The competition in storage networking and data management is forever going to get fiercer. And there is always going to be the question of either having open standards APIs or proprietary APIs because storage networking and data management technologies constantly have to balance between gaining a competitive advantage with proprietary APIs  or getting greater market acceptance with open standards APIs.

The flip side, is having proprietary APIs could limit and stunt the growth of the solution but with much better integration and interoperability with complementary solutions. Open standards APIs could make the entire market a plain, vanilla one where there is little difference between technology A or B or C or X, and in the long run, could give lesser incentive for technology innovation.

I am not an API guy. I do not code or do development work on APIs, but I do like APIs (Application Programming Interface). I have my fair share of APIs which can be considered open or proprietary depending on who you talk to. My understanding is that an API might be more open if there are many ISVs, developers and industry supporters endorsing it and have a valid (and usually profit-related) agenda to make the API open.

I can share some work experience with some APIs I have either worked in the past or give my views of some present cool APIs that are related to storage networking and data management.
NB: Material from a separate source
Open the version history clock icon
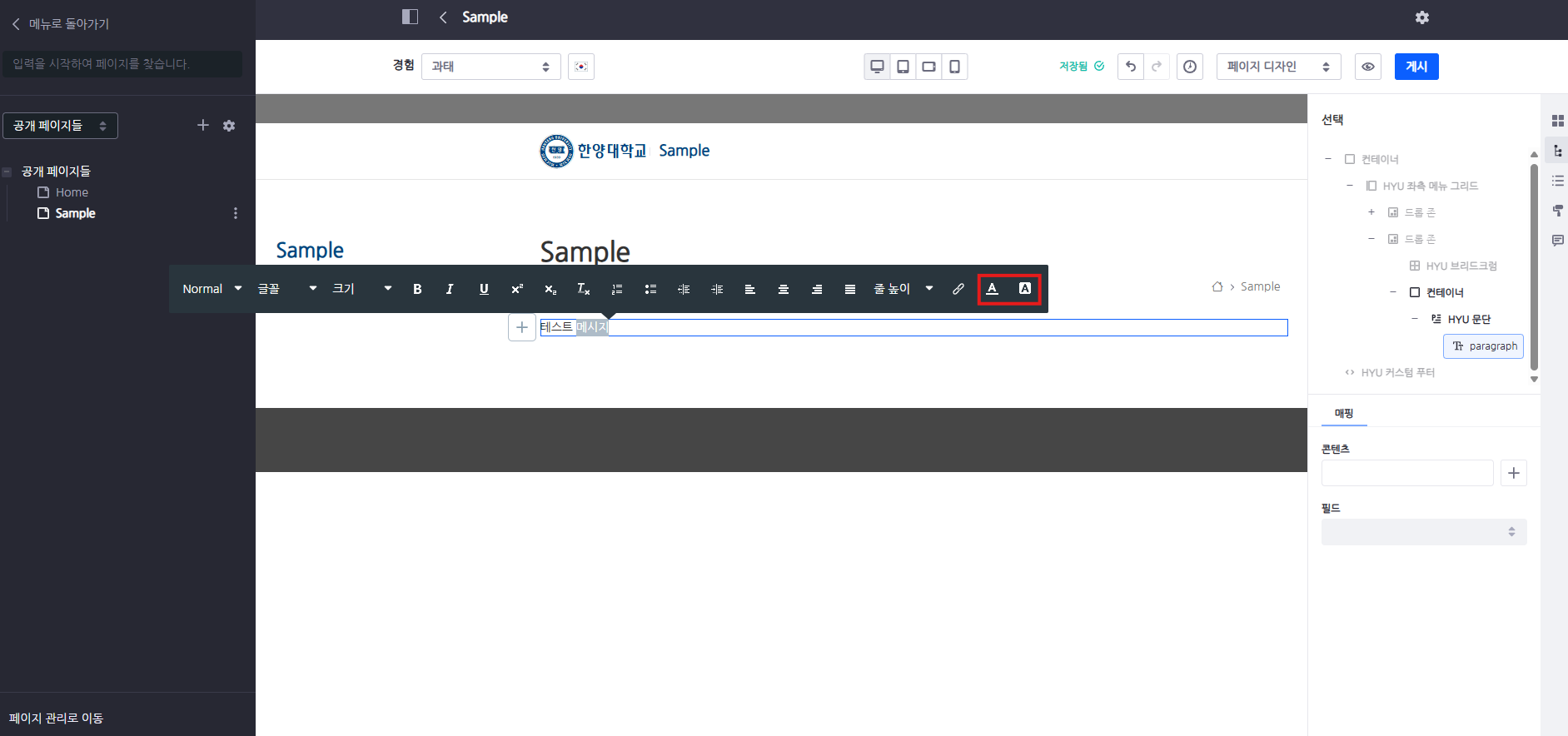This screenshot has width=1568, height=736. click(x=1190, y=67)
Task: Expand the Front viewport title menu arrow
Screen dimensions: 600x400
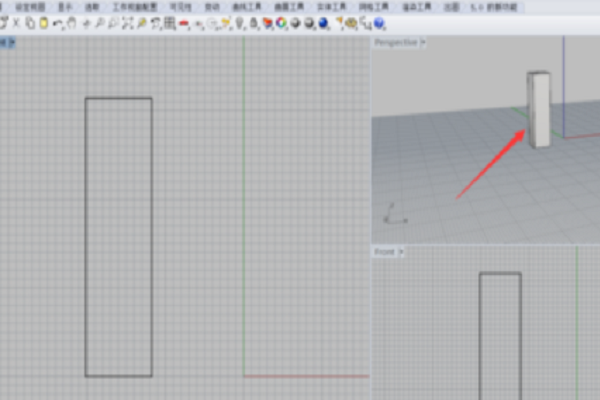Action: (401, 252)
One of the API-related works I did was with the EMC Centera. I was working with Schlumberger to create a file-level archiving/lifecycle management solution for the GeoFrame seismic files with the EMC Centera. This was back in 2008.

EMC Centera does not present itself as a NAS box (even though I believe, IDC lumps Centera sales numbers to worldwide NAS market figures, unless I am no longer correct chronologically) but rather through ISVs and application-level integration with the EMC Centera API. Here’s a high-level look of how the EMC Centera talks to application with the API.

Note: EMC Centera can also present a NAS integration interface through NFS, CIFS, HTTP and FTP protocols, but the customer must involve (may have to purchase) the EMC Centera Universal Access software appliance. This is for applications that do not have the level of development and integration to interface with the EMC Centera API. 

Continue reading

VAAI to go!

First of all, let me apologize. I am guilty of not updating my blogs as regularly as I did in the past. Things got a bit crazy after Christmas and I had to juggle several things that demand more of my attention but I am confident things will sort itself out soon enough.

Today’s topic is about VMware’s VAAI (vSphere vStorage API for Array Integration). This feature was announced more than 3 years ago but was only introduced in vSphere 4.1 July 2010 and now with newer enhancements in the latest release of vSphere 5.0.

What is this VAAI and what does this mean from a storage perspective?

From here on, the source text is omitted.